There were more problems with the plaintiffs ICFA claims, namely the three-year statute of limitations. Claims were time-barred to the extent premised on prices paid through 2018, when the plaintiffs purchased the product and their claims accrued. Moreover, the “discovery rule” did not save the claim because the allegedly unfair prices were apparent at the time of payment, even if plaintiffs alleged did not know the defendant’s pricing strategy.
Beyond Illinois, recall that these plaintiffs were from California, Connecticut, Indiana, and Michigan. But the complaint asserted no claims under Indiana or Michigan law, and the plaintiffs largely failed to defend other states’ claims, effectively waiving them.
The court therefore focused on the California and Connecticut statutes, ultimately finding the allegations insufficient under each. Under California’s Unfair Competition Law, plaintiffs alleged an “unfair” business practice, but the complaint did not plausibly allege anticompetitive effects. To the contrary, it reflected the availability of alternatives and biosimilars.
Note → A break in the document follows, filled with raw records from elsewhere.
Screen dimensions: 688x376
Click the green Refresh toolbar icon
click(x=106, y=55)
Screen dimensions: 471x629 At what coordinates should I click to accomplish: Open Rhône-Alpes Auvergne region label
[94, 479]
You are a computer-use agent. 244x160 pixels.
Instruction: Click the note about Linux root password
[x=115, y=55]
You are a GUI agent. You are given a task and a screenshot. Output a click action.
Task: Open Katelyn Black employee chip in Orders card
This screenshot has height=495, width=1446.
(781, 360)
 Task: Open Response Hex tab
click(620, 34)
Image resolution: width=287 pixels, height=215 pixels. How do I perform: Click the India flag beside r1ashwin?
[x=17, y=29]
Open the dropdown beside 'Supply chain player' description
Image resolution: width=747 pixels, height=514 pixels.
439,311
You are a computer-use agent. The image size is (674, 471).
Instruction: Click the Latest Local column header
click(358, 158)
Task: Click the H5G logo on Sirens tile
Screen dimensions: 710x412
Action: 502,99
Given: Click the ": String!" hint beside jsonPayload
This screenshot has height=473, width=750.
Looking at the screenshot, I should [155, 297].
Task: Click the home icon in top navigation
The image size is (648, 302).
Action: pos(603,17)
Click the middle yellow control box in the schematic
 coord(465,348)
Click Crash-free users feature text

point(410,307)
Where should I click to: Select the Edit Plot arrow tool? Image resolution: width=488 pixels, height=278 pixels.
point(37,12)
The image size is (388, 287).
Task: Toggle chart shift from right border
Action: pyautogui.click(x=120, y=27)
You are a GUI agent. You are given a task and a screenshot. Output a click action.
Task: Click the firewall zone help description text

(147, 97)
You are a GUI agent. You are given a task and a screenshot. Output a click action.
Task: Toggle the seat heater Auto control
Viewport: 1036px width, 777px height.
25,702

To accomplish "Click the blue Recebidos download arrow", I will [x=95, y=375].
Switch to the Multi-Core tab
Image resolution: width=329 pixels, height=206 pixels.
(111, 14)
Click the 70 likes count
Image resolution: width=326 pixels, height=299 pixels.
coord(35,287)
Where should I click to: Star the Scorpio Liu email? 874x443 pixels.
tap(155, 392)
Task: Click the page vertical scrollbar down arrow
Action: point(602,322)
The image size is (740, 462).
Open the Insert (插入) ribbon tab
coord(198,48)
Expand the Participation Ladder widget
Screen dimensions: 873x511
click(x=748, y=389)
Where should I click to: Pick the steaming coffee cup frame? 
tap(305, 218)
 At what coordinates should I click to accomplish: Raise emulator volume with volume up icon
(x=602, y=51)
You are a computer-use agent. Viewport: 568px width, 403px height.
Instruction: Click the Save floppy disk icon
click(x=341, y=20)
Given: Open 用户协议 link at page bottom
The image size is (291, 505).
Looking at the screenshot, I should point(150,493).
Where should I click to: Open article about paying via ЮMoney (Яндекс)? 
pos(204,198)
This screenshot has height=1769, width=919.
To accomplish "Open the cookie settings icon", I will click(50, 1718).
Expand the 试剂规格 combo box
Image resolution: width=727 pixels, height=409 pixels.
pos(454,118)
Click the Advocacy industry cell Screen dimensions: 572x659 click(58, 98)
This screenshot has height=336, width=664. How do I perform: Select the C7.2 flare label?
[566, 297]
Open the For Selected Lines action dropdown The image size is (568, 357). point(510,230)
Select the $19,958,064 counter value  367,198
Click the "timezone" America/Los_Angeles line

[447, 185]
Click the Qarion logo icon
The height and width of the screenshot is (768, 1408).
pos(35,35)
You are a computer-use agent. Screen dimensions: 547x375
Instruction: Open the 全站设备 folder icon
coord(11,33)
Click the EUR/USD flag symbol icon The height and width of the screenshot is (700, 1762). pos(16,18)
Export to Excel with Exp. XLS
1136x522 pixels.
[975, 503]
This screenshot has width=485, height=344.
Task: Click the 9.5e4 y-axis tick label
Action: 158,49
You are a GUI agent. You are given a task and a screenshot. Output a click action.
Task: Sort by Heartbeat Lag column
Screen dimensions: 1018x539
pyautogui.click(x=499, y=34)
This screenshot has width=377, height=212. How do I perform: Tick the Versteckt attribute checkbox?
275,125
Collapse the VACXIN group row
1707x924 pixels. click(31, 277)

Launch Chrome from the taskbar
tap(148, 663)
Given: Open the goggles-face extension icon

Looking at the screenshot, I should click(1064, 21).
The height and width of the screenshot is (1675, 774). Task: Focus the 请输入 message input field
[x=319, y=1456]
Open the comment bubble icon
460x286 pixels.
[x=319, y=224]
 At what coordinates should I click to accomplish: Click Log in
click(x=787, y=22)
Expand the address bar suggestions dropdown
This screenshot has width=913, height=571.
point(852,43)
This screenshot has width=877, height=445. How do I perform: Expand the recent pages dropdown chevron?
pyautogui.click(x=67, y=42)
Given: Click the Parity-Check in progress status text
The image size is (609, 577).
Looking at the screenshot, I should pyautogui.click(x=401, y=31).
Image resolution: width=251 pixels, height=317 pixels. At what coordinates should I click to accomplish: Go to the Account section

Indeed, the California plaintiff switched to a biosimilar—undermining assertions of market foreclosure or harm to competition. Under the Consumer Legal Remedies Act, a claim requires damages “as a result of an unlawful act.” These plaintiffs alleged conduct that they did not like, such as alleged profit-maximizing and rebate practices they considered opaque. But they alleged nothing unlawful. The court dismissed both counts.
The court found nothing wrong under the Connecticut Unfair Trade Practices Act either. Under the CUTPA, “unfairness” is assessed by whether conduct falls within established concepts of unfairness, is immoral/oppressive, or causes substantial injury not outweighed by countervailing benefits and not reasonably avoidable by consumers. Here, the Connecticut plaintiff in fact avoided paying Humira’s allegedly high prices, first through her insurance coverage and later by quitting the medication. Even so, the plaintiffs alleged no statutory violation because “in any event, charging consumers higher prices, by itself, does not violate the CUTPA.” Camargo, at *6.
Most consequentially, the court held that plaintiffs’ pricing-based consumer claims were preempted by federal patent law to the extent they seek to penalize the manufacturer for charging “excessive” prices for a patented drug, citing Biotechnology Industry Organization v. D.C., 496 F.3d 1362 (Fed. Cir. 2007). The court reasoned that penalizing high prices limits the full exercise of the exclusionary rights secured by patent law and therefore conflicts with congressional objectives, even though states generally may regulate unfair practices.
The plaintiffs cited the EpiPen MDL, where sales and antitrust claims were not preempted. But their reliance on that case was unavailing because it involved allegations of monopolization conduct, deceptive marketing, and racketeering that independently supported state-law claims without targeting patent-derived pricing power. Here, plaintiffs did not allege antitrust violations, exclusionary conduct against biosimilars, or deception. To the contrary, they alleged that the manufacturer published its list prices, and at least two named plaintiffs used biosimilars, underscoring the absence of exclusionary practices. As framed, the claims attack prices stemming from patent rights—squarely implicating patent law.
The court granted the manufacturer’s motion to dismiss on all claims, but without prejudice. On this score, the court gave the plaintiffs until February 11, 2026, to file an amended complaint, but also cautioned that plaintiffs could do so if “consistent with their obligations under Rule 11.” Camargo, at *9. This court is clearly skeptical, for good reason.